Sunday, January 11, 2004

Should an Admitted Pedophile be Honored at a High School?

Amy graduated from this high school in Knoxville. Look for her to offer a more personal commentary upon this. The article is from the Palm Beach Post where O'Connell was bishop when the allegations were made public. He was the founding bishop of the Knoxville diocese and its a little harder to wipe him off the slates in a Stalinist style. But he doesn't have to be enshrined either...



From Place of honor for a pedophile:



"Leaders of the Knoxville diocese are choosing to ignore the disgraceful part of O'Connell's past and focus instead on the positive things he did as bishop there from 1988 to 1999. So they proudly display his pictures, keep his name alive and send him 'prayer bouquets' from church services. Months after his public confession, church leaders are doing much to rehabilitate his reputation.



Susan Vance thinks this is appalling. A former Dominican nun and parishioner at St. Mary's, Ms. Vance led the campaign to remove O'Connell's name from the life center building. She prevailed, but only after a yearlong struggle that brought her hate mail, nasty phone calls, scornful looks at Mass and the disdain of the new bishop, Joseph Kurtz.

'Only the church would allow a building to be named after a pedophile,' she says. 'You tell someone who's not Catholic this happened and they look at you as if you're kidding.'



Ms. Vance, whose son attends the high school, believes it is wrong to memorialize O'Connell's image. Her supporters include victims of sexual abuse and their advocates, as well as SNAP (Survivors Network for those Abused by Priests), which she has joined. The diocese's reasoning for keeping the pictures is that people should forgive, not cast the first stone, and remember the good.

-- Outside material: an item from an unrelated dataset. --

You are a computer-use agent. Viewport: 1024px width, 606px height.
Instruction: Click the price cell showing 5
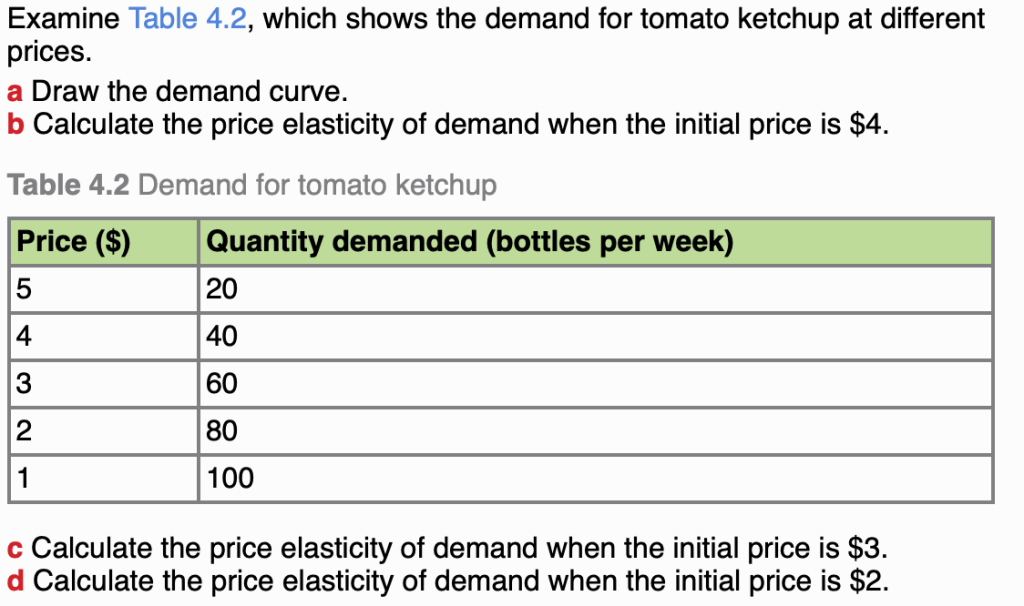pyautogui.click(x=25, y=290)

'They do not understand the tremendous pain he caused his victims,' Ms. Vance said. 'Remembering him like this is another way to keep victims powerless. It is hurtful.'



A church that has used symbolic messages for centuries should recognize the consequences of enshrining pedophiles in the presence of children. The issue is less about forgiveness than it is about prevention. A young victim of abuse who looks at O'Connell's heroic portrait will wonder what good it would do to come forward and report crimes when criminals are revered. Who would listen?"